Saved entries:
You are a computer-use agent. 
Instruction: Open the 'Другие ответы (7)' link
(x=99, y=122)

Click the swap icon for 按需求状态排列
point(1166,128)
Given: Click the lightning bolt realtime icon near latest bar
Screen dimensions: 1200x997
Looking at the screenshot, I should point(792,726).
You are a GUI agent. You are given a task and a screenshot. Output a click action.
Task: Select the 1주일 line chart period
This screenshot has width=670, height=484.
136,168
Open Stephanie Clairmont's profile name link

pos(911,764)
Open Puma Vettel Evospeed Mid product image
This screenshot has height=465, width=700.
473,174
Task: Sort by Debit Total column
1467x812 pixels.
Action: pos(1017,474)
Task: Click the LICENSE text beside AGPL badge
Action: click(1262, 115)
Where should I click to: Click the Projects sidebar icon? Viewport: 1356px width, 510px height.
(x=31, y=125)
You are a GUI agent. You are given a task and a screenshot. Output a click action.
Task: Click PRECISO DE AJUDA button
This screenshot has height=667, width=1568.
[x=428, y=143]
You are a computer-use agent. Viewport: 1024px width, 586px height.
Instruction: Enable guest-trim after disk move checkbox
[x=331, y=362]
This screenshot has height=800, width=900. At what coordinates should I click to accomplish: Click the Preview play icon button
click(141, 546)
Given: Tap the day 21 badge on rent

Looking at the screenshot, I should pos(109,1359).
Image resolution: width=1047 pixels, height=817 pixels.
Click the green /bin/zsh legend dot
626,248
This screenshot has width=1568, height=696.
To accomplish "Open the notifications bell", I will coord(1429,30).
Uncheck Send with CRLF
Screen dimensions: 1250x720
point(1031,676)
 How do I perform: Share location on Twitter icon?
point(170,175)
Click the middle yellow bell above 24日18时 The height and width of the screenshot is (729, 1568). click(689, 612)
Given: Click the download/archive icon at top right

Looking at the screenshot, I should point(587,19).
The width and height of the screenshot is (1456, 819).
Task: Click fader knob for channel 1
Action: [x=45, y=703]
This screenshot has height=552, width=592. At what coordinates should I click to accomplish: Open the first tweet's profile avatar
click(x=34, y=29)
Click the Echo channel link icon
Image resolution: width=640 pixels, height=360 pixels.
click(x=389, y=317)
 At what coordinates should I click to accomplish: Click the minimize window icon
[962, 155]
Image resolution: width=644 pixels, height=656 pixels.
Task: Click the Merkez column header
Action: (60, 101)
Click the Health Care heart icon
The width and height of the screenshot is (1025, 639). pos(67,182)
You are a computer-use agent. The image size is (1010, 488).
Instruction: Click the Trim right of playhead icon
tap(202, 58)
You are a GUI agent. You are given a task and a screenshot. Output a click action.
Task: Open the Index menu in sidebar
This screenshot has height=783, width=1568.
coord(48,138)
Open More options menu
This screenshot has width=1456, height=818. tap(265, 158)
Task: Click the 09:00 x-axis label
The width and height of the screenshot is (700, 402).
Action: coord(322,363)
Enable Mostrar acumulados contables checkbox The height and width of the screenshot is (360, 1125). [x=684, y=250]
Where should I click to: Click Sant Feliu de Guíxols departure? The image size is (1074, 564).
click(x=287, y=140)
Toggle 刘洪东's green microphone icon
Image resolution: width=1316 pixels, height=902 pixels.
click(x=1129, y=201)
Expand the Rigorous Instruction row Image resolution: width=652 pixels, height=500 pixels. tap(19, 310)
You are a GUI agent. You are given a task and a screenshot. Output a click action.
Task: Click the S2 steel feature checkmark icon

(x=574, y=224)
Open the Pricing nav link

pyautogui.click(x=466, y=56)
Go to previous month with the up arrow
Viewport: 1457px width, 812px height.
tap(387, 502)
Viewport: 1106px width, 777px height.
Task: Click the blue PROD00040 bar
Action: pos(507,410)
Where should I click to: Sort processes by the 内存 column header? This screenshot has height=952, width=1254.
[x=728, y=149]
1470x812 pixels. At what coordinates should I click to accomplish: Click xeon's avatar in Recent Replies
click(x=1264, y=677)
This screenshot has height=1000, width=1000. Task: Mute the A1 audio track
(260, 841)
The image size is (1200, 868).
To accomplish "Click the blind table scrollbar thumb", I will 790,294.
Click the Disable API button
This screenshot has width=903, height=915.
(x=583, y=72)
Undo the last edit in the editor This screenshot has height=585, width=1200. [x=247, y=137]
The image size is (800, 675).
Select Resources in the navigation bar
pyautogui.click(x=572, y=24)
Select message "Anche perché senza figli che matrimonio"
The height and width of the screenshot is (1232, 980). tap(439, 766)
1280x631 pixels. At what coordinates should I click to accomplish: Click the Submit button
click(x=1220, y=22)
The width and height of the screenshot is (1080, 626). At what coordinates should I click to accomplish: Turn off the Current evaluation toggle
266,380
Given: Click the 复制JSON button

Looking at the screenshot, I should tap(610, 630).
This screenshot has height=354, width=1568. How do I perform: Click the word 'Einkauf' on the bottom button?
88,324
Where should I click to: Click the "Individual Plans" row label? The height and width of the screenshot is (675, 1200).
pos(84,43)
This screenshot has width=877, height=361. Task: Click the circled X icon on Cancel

The problem: Write out all of the records again, swapping every "GUI agent" for "interface agent" and leaving everything else unchanged.

Solution to the exercise:
You are a computer-use agent. 
Instruction: Open the 'Другие ответы (7)' link
(x=99, y=122)

Click the swap icon for 按需求状态排列
point(1166,128)
Given: Click the lightning bolt realtime icon near latest bar
Screen dimensions: 1200x997
Looking at the screenshot, I should point(792,726).
You are a interface agent. You are given a task and a screenshot. Output a click action.
Task: Select the 1주일 line chart period
This screenshot has width=670, height=484.
136,168
Open Stephanie Clairmont's profile name link

pos(911,764)
Open Puma Vettel Evospeed Mid product image
This screenshot has height=465, width=700.
473,174
Task: Sort by Debit Total column
1467x812 pixels.
Action: pos(1017,474)
Task: Click the LICENSE text beside AGPL badge
Action: click(1262, 115)
Where should I click to: Click the Projects sidebar icon? Viewport: 1356px width, 510px height.
(x=31, y=125)
You are a interface agent. You are given a task and a screenshot. Output a click action.
Task: Click PRECISO DE AJUDA button
This screenshot has height=667, width=1568.
[x=428, y=143]
You are a computer-use agent. Viewport: 1024px width, 586px height.
Instruction: Enable guest-trim after disk move checkbox
[x=331, y=362]
This screenshot has height=800, width=900. At what coordinates should I click to accomplish: Click the Preview play icon button
click(141, 546)
Given: Tap the day 21 badge on rent

Looking at the screenshot, I should pos(109,1359).
Image resolution: width=1047 pixels, height=817 pixels.
Click the green /bin/zsh legend dot
626,248
This screenshot has width=1568, height=696.
To accomplish "Open the notifications bell", I will coord(1429,30).
Uncheck Send with CRLF
Screen dimensions: 1250x720
point(1031,676)
 How do I perform: Share location on Twitter icon?
point(170,175)
Click the middle yellow bell above 24日18时 The height and width of the screenshot is (729, 1568). click(689, 612)
Given: Click the download/archive icon at top right

Looking at the screenshot, I should point(587,19).
The width and height of the screenshot is (1456, 819).
Task: Click fader knob for channel 1
Action: [x=45, y=703]
This screenshot has height=552, width=592. At what coordinates should I click to accomplish: Open the first tweet's profile avatar
click(x=34, y=29)
Click the Echo channel link icon
Image resolution: width=640 pixels, height=360 pixels.
click(x=389, y=317)
 At what coordinates should I click to accomplish: Click the minimize window icon
[962, 155]
Image resolution: width=644 pixels, height=656 pixels.
Task: Click the Merkez column header
Action: (60, 101)
Click the Health Care heart icon
The width and height of the screenshot is (1025, 639). pos(67,182)
You are a computer-use agent. The image size is (1010, 488).
Instruction: Click the Trim right of playhead icon
tap(202, 58)
You are a interface agent. You are given a task and a screenshot. Output a click action.
Task: Open the Index menu in sidebar
This screenshot has height=783, width=1568.
coord(48,138)
Open More options menu
This screenshot has width=1456, height=818. tap(265, 158)
Task: Click the 09:00 x-axis label
The width and height of the screenshot is (700, 402).
Action: coord(322,363)
Enable Mostrar acumulados contables checkbox The height and width of the screenshot is (360, 1125). [x=684, y=250]
Where should I click to: Click Sant Feliu de Guíxols departure? The image size is (1074, 564).
click(x=287, y=140)
Toggle 刘洪东's green microphone icon
Image resolution: width=1316 pixels, height=902 pixels.
click(x=1129, y=201)
Expand the Rigorous Instruction row Image resolution: width=652 pixels, height=500 pixels. tap(19, 310)
You are a interface agent. You are given a task and a screenshot. Output a click action.
Task: Click the S2 steel feature checkmark icon

(x=574, y=224)
Open the Pricing nav link

pyautogui.click(x=466, y=56)
Go to previous month with the up arrow
Viewport: 1457px width, 812px height.
tap(387, 502)
Viewport: 1106px width, 777px height.
Task: Click the blue PROD00040 bar
Action: pos(507,410)
Where should I click to: Sort processes by the 内存 column header? This screenshot has height=952, width=1254.
[x=728, y=149]
1470x812 pixels. At what coordinates should I click to accomplish: Click xeon's avatar in Recent Replies
click(x=1264, y=677)
This screenshot has height=1000, width=1000. Task: Mute the A1 audio track
(260, 841)
The image size is (1200, 868).
To accomplish "Click the blind table scrollbar thumb", I will 790,294.
Click the Disable API button
This screenshot has width=903, height=915.
(x=583, y=72)
Undo the last edit in the editor This screenshot has height=585, width=1200. [x=247, y=137]
The image size is (800, 675).
Select Resources in the navigation bar
pyautogui.click(x=572, y=24)
Select message "Anche perché senza figli che matrimonio"
The height and width of the screenshot is (1232, 980). tap(439, 766)
1280x631 pixels. At what coordinates should I click to accomplish: Click the Submit button
click(x=1220, y=22)
The width and height of the screenshot is (1080, 626). At what coordinates should I click to accomplish: Turn off the Current evaluation toggle
266,380
Given: Click the 复制JSON button

Looking at the screenshot, I should tap(610, 630).
This screenshot has height=354, width=1568. How do I perform: Click the word 'Einkauf' on the bottom button?
88,324
Where should I click to: Click the "Individual Plans" row label? The height and width of the screenshot is (675, 1200).
pos(84,43)
This screenshot has width=877, height=361. Task: Click the circled X icon on Cancel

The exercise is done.